Patients with GN may present with symptoms varying in severity and type:

– Nephritic syndrome: hematuria (often microscopic), proteinuria (mild), hypertension, oliguria, edema, elevated serum creatinine.

– Nephrotic syndrome: massive proteinuria (>3.5 g/day), hypoalbuminemia, hyperlipidemia, severe edema.

– asymptomatic hematuria/proteinuria: incidental finding on urinalysis, often mild or asymptomatic.

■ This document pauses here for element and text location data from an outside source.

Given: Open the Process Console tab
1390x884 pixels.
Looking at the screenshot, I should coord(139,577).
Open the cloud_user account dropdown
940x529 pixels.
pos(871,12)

– rapidly progressive glomerulonephritis (RPGN): a severe, rapidly deteriorating renal function, often requiring urgent intervention.

 

 Diagnosis:

– Urinalysis: detects hematuria, proteinuria, RBC casts (in nephritic syndrome).

– Serology: complement (C3, C4), ANA, anti-GBM antibodies, ANCA, ASO titers.

– Renal biopsy: gold standard to identify the exact type of GN and guide treatment.

 

 Administration:

– General: Blood pressure control (ACE inhibitors/ARBs), dietary changes (low salt, protein), management of underlying cause (for secondary GN).

– Immunosuppressive Therapy: Corticosteroids, cyclophosphamide, rituximab, depending on type and severity.

– Plasmapheresis: for rapidly progressive forms (eg, Goodpasture’s syndrome).

– Dialysis/Transplant: for advanced CKD or ESRD.

 

Prognosis:

Prognosis depends on the underlying type of GN, response to treatment, and severity at diagnosis. Some forms, such as minimal conversion disease, respond well to treatment, while others (eg, FSGS, RPGN) may progress to chronic kidney disease (CKD) or end-stage renal disease (ESRD).